In 1495 the statute is in English, and the word is “Freemason.” He and the rough-mason are now valued at the same wage of six pennies a day. In 1513 the master-mason who contracted to finish King’s College Chapel undertook to “keep continually 60 ‘Freemasons’ working upon the same works.” In 1515 the “Freemasons, rough-masons and carpenters” of the City of London sent a petition to the King. In 1548, for the first time in any one statute, comes the three-fold classification of “Freemasons, rough- masons, and hard-hewers.”

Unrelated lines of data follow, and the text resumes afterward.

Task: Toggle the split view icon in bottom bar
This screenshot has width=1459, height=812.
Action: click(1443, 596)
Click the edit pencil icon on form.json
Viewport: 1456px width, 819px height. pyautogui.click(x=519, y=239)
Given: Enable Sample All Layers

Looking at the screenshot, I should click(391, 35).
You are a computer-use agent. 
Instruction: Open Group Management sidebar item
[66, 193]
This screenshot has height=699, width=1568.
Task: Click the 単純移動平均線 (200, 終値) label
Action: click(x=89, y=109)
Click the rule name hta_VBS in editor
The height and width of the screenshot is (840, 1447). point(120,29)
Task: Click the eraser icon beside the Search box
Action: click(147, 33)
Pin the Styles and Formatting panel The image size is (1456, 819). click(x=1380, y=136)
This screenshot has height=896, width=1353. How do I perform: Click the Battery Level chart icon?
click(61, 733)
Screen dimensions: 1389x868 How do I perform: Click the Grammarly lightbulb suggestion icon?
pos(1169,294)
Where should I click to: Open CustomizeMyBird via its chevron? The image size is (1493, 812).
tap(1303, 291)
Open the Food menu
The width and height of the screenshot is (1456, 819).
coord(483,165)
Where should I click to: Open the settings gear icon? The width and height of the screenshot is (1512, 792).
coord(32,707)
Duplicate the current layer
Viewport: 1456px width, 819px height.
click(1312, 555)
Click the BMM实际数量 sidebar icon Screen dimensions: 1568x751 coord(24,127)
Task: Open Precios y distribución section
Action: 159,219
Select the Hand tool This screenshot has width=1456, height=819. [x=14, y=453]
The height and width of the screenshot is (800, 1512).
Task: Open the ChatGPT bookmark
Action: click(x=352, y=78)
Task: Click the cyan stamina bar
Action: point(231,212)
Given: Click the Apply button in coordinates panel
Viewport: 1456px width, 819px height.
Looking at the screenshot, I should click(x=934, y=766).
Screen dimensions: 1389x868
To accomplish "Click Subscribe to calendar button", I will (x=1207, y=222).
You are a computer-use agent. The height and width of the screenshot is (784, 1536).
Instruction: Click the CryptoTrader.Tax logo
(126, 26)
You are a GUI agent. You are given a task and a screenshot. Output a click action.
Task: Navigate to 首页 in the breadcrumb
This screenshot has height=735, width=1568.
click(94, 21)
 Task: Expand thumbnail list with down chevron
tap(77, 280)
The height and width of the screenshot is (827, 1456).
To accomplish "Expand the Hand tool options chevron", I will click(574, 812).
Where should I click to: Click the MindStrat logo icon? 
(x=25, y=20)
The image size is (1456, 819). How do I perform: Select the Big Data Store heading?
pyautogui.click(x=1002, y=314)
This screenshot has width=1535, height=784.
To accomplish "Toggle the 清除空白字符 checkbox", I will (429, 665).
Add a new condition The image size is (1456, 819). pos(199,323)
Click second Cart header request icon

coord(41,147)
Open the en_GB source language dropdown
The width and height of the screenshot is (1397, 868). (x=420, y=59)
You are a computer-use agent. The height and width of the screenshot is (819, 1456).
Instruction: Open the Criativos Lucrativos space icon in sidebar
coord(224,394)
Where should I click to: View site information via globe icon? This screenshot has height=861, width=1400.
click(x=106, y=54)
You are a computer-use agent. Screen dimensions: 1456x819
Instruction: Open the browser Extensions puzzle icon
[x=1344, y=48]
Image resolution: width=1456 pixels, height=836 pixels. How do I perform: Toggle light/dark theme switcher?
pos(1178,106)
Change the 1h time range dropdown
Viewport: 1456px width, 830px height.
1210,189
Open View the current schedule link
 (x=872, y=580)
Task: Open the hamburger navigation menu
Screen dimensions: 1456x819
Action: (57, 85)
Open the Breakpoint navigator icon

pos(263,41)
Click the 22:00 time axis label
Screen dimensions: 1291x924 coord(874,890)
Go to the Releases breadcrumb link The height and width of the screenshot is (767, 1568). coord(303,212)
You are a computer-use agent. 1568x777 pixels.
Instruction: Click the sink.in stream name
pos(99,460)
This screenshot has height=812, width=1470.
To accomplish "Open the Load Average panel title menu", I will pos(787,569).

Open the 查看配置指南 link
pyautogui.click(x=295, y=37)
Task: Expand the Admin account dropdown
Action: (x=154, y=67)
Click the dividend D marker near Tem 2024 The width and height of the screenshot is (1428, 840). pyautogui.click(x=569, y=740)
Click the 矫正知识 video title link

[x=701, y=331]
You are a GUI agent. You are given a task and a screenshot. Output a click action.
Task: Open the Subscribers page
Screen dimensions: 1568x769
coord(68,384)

In Sir Thomas Elyot’s Latin Dictionary (1538) caementarium is translated ” rough masons, which do make only walls.” In Cooper’s Latin Dictionary (1578) caementarius is translated “a dauber, a pargeter, a rough-mason”; and latomas is translated as “a mason, one that cutteth and diggeth stones.” In 1602 the Oxford English Dictionary states that at Burford, the “master freemason” and the “master roughmason” who were employed together on a job were paid five pennies a day.

Mr. Coulton says that in the Eton College accounts the “hard-hewers” are evidently connected with the Kentish rag-stone, of which large quantities were used in the upper courses of the chapel. Their job was rather that of quarryman than of the skilled mason, and they probably worked with axes, not with chisels. The hard-hewer, then, dealt with stone in its most elementary form, and it is probable that he was often regularly employed in preparing the work for his more skilled colleagues.

For those who may be interested, the above book by G. G. Coulton also has a chapter dealing with the masons’ marks on stones, and another chapter regarding the stonemasons’ grip and signs and means of recognition, and still another chapter dealing with the advancement of apprentices to journeymen and then to master masons.